James Cameron

Personal information
- Full name: James Gair Cameron
- Born: 31 January 1986 (age 40) Harare, Zimbabwe
- Batting: Left-handed
- Bowling: Right-arm medium

Domestic team information
- 2010–2012: Worcestershire (squad no. 16)

Career statistics
| Competition | FC | LA | T20 |
| Matches | 34 | 32 | 36 |
| Runs scored | 1,553 | 823 | 547 |
| Batting average | 29.30 | 32.92 | 19.53 |
| 100s/50s | 1/8 | 0/5 | 0/3 |
| Top score | 105 | 69 | 57 |
| Balls bowled | 893 | 283 | 185 |
| Wickets | 10 | 8 | 8 |
| Bowling average | 56.50 | 39.00 | 31.50 |
| 5 wickets in innings | 0 | 0 | 0 |
| 10 wickets in match | 0 | 0 | 0 |
| Best bowling | 2/18 | 4/44 | 3/22 |
| Catches/stumpings | 17/– | 11/– | 18/– |
- Source: Cricinfo, 20 October 2012

= James Cameron (Zimbabwean cricketer) =

James Gair Cameron (born 31 January 1986) is a Zimbabwean cricketer, a left-handed batsman and right-arm medium-pace bowler.

Born at Harare and educated at St George's College in the city, Cameron represented Zimbabwe at under-15 and under-19 level. At under-19 level he played in four Youth One-Day Internationals in 2004, opening the batting with Brendan Taylor; his scores were 1, 0, 84 not out and 68 (a total of 153 runs at 51.0).

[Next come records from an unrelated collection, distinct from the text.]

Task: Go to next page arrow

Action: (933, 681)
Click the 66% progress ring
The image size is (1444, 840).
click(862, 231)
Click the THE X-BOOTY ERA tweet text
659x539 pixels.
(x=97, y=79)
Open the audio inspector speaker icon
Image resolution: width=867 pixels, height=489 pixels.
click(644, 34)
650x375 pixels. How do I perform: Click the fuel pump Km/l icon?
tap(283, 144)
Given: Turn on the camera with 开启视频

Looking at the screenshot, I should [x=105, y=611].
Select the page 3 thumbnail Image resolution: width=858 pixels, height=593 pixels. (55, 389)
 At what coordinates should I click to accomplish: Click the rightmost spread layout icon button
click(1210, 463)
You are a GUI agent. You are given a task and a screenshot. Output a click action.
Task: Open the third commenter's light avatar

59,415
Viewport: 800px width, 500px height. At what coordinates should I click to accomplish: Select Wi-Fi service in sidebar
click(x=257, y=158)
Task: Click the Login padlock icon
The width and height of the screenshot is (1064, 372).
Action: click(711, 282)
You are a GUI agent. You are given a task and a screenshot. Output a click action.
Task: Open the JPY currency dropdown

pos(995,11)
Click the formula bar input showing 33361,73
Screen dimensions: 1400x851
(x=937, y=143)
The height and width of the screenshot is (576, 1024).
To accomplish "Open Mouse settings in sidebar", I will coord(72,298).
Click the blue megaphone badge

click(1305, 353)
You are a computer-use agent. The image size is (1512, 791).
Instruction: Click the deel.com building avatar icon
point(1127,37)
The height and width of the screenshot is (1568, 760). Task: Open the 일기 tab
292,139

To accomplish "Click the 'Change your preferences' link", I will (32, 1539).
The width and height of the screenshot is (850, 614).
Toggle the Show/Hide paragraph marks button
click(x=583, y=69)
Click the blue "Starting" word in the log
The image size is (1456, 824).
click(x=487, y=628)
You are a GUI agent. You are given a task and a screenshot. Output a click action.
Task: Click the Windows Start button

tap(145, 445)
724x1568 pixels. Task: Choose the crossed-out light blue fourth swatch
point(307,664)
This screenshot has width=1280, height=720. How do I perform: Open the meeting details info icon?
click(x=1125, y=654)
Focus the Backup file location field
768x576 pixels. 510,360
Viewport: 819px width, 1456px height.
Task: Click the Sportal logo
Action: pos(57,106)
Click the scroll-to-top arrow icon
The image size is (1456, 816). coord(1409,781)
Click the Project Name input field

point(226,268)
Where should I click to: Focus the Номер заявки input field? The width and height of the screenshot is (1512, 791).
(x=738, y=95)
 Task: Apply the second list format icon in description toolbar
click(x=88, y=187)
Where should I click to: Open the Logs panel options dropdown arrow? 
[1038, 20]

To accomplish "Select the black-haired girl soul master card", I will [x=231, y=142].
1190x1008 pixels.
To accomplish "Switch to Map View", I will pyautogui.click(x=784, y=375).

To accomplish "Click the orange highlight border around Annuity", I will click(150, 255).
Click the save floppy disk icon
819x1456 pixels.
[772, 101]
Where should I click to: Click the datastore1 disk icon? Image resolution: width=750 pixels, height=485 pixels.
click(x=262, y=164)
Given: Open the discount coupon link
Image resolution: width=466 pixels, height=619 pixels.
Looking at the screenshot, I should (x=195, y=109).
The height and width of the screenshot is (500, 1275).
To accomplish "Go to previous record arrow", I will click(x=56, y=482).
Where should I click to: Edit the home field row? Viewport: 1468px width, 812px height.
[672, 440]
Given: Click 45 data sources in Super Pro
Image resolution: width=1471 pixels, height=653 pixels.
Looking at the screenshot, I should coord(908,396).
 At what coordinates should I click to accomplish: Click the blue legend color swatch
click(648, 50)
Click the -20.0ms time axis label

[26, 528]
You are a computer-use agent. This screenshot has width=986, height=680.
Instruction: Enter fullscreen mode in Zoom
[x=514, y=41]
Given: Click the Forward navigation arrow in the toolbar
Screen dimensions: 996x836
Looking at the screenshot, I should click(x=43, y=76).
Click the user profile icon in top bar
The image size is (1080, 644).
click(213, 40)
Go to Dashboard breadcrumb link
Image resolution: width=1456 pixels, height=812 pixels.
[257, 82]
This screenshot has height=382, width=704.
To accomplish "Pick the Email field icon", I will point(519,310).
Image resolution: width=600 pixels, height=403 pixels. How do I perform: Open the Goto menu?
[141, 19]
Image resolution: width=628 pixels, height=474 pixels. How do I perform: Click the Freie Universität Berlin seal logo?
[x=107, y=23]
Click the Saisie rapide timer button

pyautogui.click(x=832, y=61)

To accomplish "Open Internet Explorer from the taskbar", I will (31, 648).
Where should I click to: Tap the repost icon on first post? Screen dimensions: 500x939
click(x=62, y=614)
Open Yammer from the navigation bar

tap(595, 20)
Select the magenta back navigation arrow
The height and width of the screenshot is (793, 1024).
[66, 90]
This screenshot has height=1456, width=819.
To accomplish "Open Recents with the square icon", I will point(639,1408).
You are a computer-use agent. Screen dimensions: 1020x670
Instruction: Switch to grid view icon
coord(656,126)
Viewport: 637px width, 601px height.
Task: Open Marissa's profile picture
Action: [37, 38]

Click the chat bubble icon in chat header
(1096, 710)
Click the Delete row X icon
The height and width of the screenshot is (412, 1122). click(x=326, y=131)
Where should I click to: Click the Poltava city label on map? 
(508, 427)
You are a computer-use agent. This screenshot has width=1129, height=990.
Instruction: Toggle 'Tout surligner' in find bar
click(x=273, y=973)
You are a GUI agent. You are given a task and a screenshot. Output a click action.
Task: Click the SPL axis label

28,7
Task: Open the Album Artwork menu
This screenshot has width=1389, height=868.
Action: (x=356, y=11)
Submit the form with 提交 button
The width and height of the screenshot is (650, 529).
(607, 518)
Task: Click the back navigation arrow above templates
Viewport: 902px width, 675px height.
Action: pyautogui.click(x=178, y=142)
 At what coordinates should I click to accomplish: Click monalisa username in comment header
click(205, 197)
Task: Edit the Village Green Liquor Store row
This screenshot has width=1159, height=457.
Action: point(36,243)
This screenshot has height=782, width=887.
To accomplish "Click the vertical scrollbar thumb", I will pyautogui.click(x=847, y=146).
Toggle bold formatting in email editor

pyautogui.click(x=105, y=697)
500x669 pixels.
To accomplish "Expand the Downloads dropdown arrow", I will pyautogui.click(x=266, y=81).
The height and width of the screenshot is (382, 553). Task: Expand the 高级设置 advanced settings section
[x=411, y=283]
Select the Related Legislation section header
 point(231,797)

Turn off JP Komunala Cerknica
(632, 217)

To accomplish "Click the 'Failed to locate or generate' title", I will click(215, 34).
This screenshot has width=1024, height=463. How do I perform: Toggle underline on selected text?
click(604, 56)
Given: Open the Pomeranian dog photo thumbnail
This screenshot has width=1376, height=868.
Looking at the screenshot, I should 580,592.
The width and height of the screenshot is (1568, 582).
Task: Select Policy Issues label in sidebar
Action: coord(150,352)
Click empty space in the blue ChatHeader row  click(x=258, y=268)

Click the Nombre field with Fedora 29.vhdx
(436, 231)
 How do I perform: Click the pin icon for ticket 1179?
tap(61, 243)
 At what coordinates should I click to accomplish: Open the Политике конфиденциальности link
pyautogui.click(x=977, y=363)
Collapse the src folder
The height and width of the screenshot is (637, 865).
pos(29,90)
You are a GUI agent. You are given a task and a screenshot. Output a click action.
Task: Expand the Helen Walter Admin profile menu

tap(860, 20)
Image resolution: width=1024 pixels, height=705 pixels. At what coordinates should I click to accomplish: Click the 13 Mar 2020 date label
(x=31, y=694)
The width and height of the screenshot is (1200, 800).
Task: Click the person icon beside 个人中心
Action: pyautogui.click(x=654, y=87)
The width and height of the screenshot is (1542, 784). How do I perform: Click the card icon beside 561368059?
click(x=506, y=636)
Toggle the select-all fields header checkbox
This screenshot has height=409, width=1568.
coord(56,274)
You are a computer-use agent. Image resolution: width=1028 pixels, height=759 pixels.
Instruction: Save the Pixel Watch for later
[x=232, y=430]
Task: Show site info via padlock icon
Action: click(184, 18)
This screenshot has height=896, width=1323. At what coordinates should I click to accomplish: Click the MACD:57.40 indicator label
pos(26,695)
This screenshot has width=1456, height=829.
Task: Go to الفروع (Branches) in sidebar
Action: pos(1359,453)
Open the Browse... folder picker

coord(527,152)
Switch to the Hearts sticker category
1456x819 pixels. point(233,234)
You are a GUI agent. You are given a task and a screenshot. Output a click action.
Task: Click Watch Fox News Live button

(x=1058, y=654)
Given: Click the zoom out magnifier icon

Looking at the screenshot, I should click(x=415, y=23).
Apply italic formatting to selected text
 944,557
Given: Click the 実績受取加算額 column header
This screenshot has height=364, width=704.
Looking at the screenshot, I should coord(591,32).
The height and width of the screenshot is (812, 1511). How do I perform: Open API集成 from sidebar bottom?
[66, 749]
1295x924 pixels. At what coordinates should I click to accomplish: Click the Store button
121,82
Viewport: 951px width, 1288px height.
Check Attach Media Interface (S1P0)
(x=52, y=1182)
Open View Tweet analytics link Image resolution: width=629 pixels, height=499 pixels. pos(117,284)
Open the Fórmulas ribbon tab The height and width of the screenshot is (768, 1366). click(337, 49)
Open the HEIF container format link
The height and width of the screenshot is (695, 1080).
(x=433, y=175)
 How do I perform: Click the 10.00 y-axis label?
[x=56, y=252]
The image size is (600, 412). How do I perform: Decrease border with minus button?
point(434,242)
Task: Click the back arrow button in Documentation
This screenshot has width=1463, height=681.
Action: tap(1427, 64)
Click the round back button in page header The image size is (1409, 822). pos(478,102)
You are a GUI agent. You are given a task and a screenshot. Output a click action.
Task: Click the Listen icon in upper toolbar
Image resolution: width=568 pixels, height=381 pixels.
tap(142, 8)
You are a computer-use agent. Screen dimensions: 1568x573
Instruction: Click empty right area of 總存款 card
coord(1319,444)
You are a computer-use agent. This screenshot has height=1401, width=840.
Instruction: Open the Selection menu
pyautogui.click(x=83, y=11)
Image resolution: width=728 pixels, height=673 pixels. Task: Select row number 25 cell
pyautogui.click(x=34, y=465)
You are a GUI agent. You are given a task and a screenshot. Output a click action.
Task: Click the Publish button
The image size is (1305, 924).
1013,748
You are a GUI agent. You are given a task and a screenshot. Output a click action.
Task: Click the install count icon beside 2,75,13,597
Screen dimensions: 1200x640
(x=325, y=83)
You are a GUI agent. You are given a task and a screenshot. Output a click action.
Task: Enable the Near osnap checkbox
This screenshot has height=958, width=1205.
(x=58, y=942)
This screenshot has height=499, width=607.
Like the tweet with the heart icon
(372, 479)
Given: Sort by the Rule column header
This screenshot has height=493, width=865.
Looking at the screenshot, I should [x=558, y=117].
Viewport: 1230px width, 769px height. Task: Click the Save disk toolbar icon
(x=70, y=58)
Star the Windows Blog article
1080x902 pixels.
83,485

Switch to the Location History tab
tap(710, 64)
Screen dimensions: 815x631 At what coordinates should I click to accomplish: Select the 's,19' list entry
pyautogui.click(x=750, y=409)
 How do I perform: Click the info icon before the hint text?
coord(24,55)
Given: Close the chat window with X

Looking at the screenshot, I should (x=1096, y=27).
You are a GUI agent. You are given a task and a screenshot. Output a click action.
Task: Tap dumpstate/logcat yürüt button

During his four years of study at the University of Western Australia in Perth, he played Western Australian Grade Cricket for University CC. His time with University CC yielded a total of 2267 runs at 45.34; during the 2009–10 season he scored 608 runs in 13 innings at 60.8.

He signed for Worcestershire at the start of the 2010 season. In Worcestershire's final match of the 2010 season, Cameron scored 105, his maiden first-class century, sharing a partnership of 215 with Moeen Ali (who scored 115) to secure Worcestershire's promotion to the first division of the County Championship.

He retired from professional cricket at the end of the 2012 season to pursue a career in financial services.